Japan’s nuclear wastewater – should we be worried?

August 22, 2023 https://www.nst.com.my/opinion/leaders/2023/08/945792/nst-leader-japans-nuclear-wastewater
FUKUSHIMA is a dreaded word in the region because what happens there doesn’t stay there. There in Japan on March 11, 2011, an earthquake and tsunami, in that order, knocked out the Fukushima Daiichi nuclear-power plant, releasing untreated radioactive water into the sea.
Given the state of the nuclear plant technology then — or even now — there wasn’t the time for the radioactive elements to self-destruct. The human mind, including the Japanese ones, for some reason didn’t perceive that calamities can happen all at once.
The Fukushima disaster is such a tale of instantaneous conjunction of calamities. On a visit to the disaster zone on Sunday, Japanese Prime Minister Fumio Kishida was quoted by news agency AFP as saying that he was refraining from “commenting on a concrete timing of the release into the ocean at this point in time”, leaving ample room for a prime ministerial hint that it will be soon.
Some 500 Olympic-size swimming pools of wastewater, accumulated over 12 years after the disaster, are expected to be released into the Pacific Ocean. The fact that it would be a slow release over 10 years registered no effect in the region’s dread meter.
The region is on dread-watch, but much of it is coated with diplomatic niceties. China has been the most vociferous in opposing the release of the wastewater into the ocean. In China, dread comes mixed with geopolitical anger, given that Tokyo is a tango partner of Washington.
If a taste of Chinese animus is needed, here is one quote from a Beijing official, gleefully circulated by the Western media: Japan is treating the sea as its sewer. An interesting take, we must say, now that all nations without exception are treating the seas as their sewer.
How many marine lives were destroyed or how many people have ingested radioactive materials through seafood after the accident 12 years ago is hard to tell. Nuclear literature tells us if the water isn’t treated properly, dangerous isotopes can have devastating effects, including DNA-damaging ones. Should we fear? Yes and no. Start with yes.
The Tokyo Electric Power Company (Tepco), the operator of the crippled nuclear plant, and Japanese regulators stand accused of negligence, notwithstanding the earthquake and tsunami. Now that Tepco and the government are saying the 1.34 million tonnes of wastewater planned to be released into the Pacific Ocean is safe, many in Japan don’t believe them. Both are victims of trust deficit.
Kishida, though he wasn’t prime minister when disaster struck in 2011, is in need of reputation management advice. Not just to repair the trust deficit at home, but also abroad.

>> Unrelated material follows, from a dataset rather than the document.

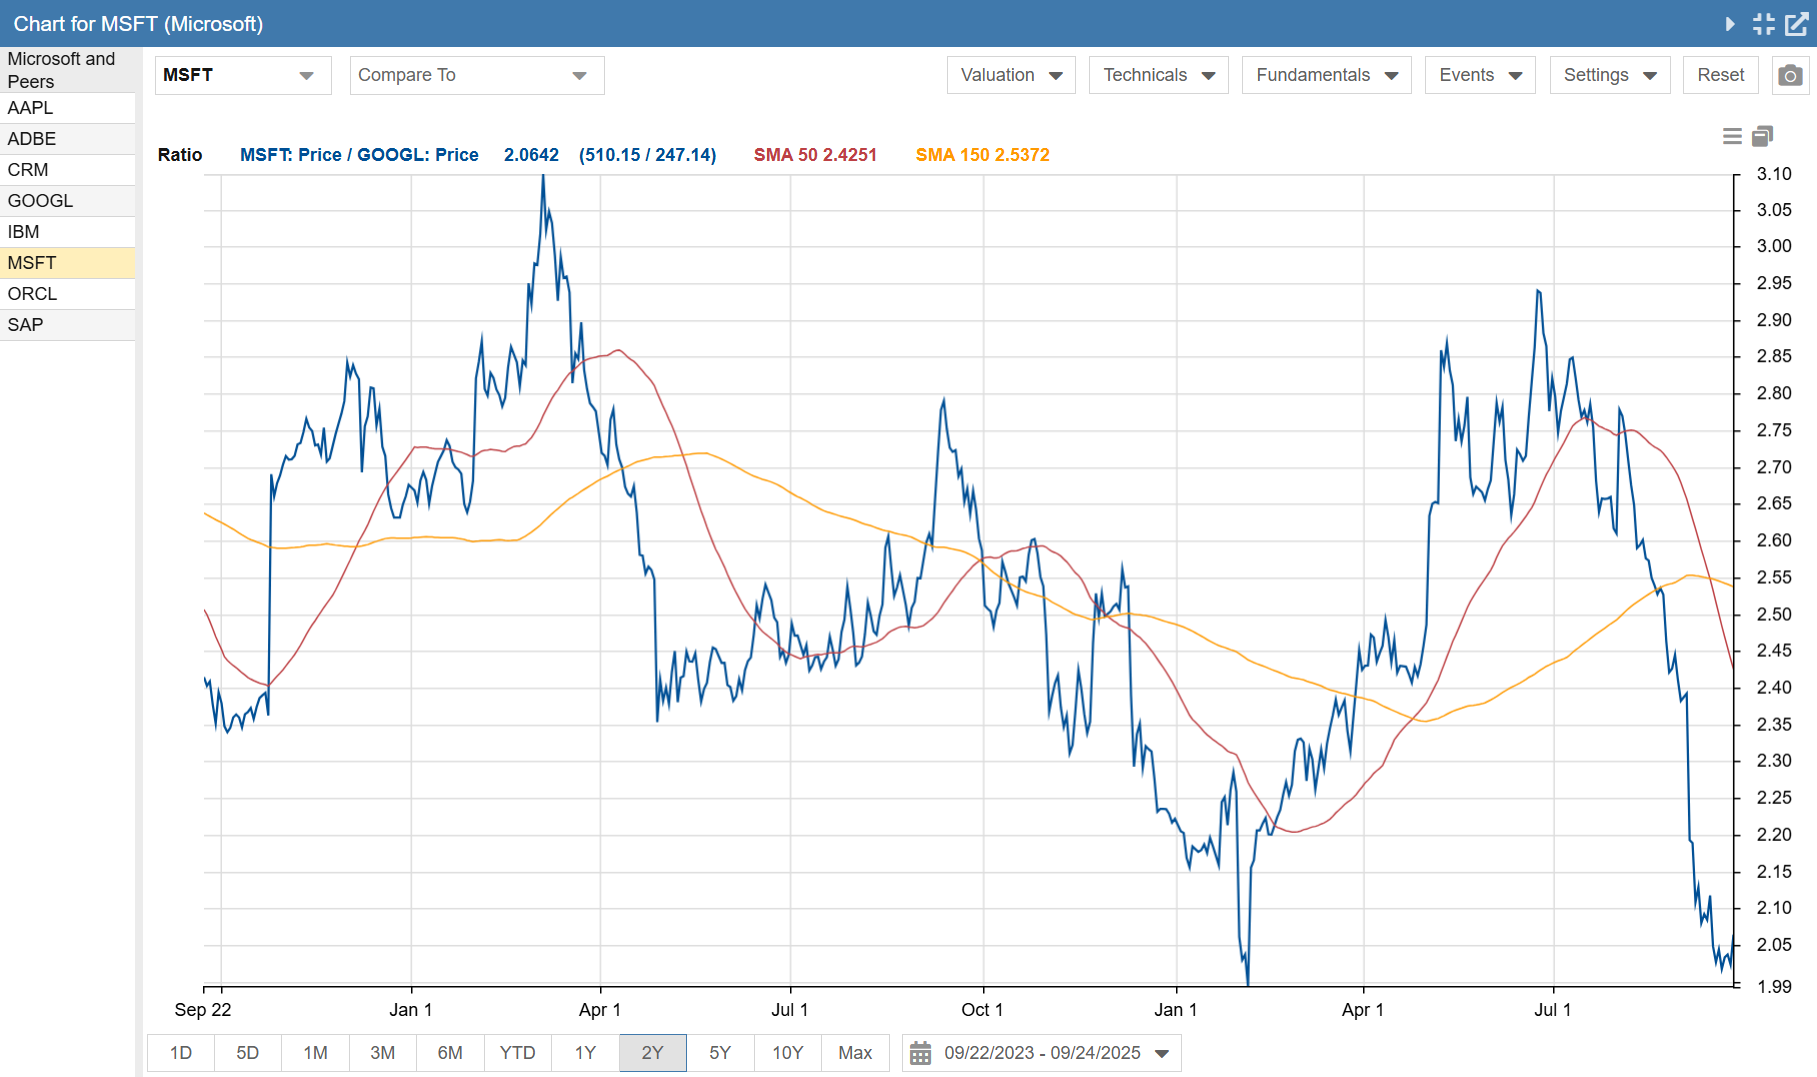Switch to the 1Y time range
The width and height of the screenshot is (1817, 1077).
pyautogui.click(x=585, y=1053)
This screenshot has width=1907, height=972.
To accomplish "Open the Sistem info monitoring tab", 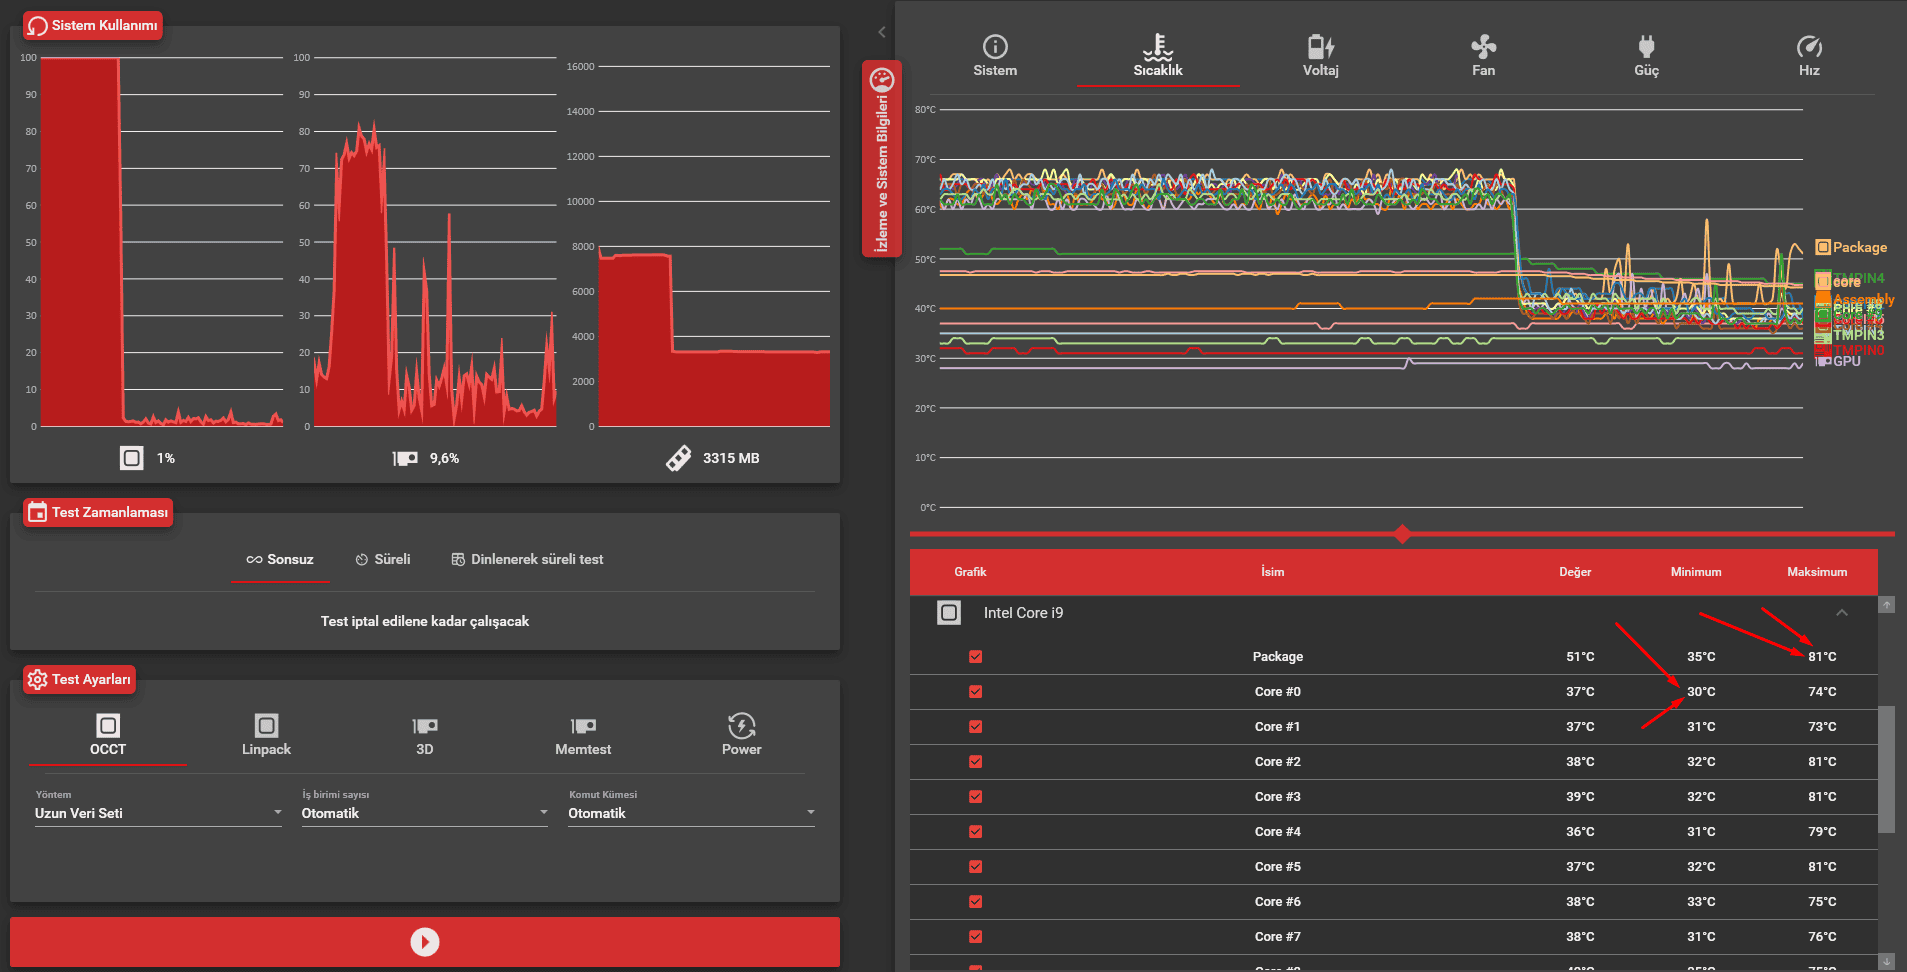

China has banned seafood from Fukushima and considering a wider ban. Others in the region are beginning to be infected by China’s isotope fear, not because of Beijing’s geopolitics, but because of the nightmarish outcome of radioactive contamination. If the dread grows, it will cripple more than Fukushima.
Now for the no, our second response to Japan’s release of the treated wastewater into the ocean. The world shouldn’t fear because the Japanese guarantee that the dangerous radioactive elements have been filtered out and comes stamped with the approval of the United Nations’ International Atomic Energy Agency
Unless, of course, if the world has reasons to believe that the IAEA, too, comes branded with a trust deficit.